Everything from the first line of the material below through the line containing "Task: Click the Copy Board button" is to be printed exactly, and nothing more.

● **SOURCE INFORMATION**
☆ ☆ ☆

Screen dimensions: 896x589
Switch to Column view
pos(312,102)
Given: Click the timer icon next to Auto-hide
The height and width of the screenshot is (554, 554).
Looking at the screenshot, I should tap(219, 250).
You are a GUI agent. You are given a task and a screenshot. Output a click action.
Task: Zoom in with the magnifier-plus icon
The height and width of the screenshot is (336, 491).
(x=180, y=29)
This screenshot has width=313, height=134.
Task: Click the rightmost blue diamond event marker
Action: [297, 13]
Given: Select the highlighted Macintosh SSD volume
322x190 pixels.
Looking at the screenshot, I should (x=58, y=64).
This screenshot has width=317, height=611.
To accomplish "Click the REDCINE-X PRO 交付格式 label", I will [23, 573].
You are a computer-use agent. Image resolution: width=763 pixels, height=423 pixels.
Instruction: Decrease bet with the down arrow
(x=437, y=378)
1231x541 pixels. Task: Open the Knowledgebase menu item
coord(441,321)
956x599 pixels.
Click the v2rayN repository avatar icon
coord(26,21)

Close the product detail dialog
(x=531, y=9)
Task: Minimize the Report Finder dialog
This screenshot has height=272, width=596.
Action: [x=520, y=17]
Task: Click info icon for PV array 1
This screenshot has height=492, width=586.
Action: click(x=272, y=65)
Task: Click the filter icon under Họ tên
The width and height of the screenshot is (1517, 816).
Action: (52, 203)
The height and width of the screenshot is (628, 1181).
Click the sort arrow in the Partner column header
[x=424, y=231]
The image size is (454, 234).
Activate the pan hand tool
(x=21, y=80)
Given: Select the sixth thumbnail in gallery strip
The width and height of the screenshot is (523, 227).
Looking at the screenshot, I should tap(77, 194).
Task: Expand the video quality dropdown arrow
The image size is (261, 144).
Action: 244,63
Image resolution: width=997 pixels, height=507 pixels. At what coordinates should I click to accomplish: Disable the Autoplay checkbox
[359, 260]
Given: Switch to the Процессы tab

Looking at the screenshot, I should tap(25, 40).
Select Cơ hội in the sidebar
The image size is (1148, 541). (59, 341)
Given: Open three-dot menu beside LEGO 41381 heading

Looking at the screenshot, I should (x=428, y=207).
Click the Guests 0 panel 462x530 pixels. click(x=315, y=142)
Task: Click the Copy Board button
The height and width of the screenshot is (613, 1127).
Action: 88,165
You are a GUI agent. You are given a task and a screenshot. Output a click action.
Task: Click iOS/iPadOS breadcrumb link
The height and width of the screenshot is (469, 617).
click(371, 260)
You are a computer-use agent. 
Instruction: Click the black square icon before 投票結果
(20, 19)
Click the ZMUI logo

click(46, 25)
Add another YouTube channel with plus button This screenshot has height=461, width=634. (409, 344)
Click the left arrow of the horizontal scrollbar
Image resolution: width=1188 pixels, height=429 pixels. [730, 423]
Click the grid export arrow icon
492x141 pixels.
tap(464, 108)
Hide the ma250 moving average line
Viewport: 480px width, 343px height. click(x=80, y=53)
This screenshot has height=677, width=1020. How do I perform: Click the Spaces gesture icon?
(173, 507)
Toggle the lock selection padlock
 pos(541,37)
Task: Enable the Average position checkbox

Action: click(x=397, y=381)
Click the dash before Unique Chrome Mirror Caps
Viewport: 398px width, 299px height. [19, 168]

☆ ☆ ☆

● **RESPONSE BELOW**
Screen dimensions: 896x589
Switch to Column view
pos(312,102)
Given: Click the timer icon next to Auto-hide
The height and width of the screenshot is (554, 554).
Looking at the screenshot, I should tap(219, 250).
You are a GUI agent. You are given a task and a screenshot. Output a click action.
Task: Zoom in with the magnifier-plus icon
The height and width of the screenshot is (336, 491).
(x=180, y=29)
This screenshot has width=313, height=134.
Task: Click the rightmost blue diamond event marker
Action: [297, 13]
Given: Select the highlighted Macintosh SSD volume
322x190 pixels.
Looking at the screenshot, I should (x=58, y=64).
This screenshot has width=317, height=611.
To accomplish "Click the REDCINE-X PRO 交付格式 label", I will [23, 573].
You are a computer-use agent. Image resolution: width=763 pixels, height=423 pixels.
Instruction: Decrease bet with the down arrow
(x=437, y=378)
1231x541 pixels. Task: Open the Knowledgebase menu item
coord(441,321)
956x599 pixels.
Click the v2rayN repository avatar icon
coord(26,21)

Close the product detail dialog
(x=531, y=9)
Task: Minimize the Report Finder dialog
This screenshot has height=272, width=596.
Action: [x=520, y=17]
Task: Click info icon for PV array 1
This screenshot has height=492, width=586.
Action: click(x=272, y=65)
Task: Click the filter icon under Họ tên
The width and height of the screenshot is (1517, 816).
Action: (52, 203)
The height and width of the screenshot is (628, 1181).
Click the sort arrow in the Partner column header
[x=424, y=231]
The image size is (454, 234).
Activate the pan hand tool
(x=21, y=80)
Given: Select the sixth thumbnail in gallery strip
The width and height of the screenshot is (523, 227).
Looking at the screenshot, I should tap(77, 194).
Task: Expand the video quality dropdown arrow
The image size is (261, 144).
Action: 244,63
Image resolution: width=997 pixels, height=507 pixels. At what coordinates should I click to accomplish: Disable the Autoplay checkbox
[359, 260]
Given: Switch to the Процессы tab

Looking at the screenshot, I should tap(25, 40).
Select Cơ hội in the sidebar
The image size is (1148, 541). (59, 341)
Given: Open three-dot menu beside LEGO 41381 heading

Looking at the screenshot, I should (x=428, y=207).
Click the Guests 0 panel 462x530 pixels. click(x=315, y=142)
Task: Click the Copy Board button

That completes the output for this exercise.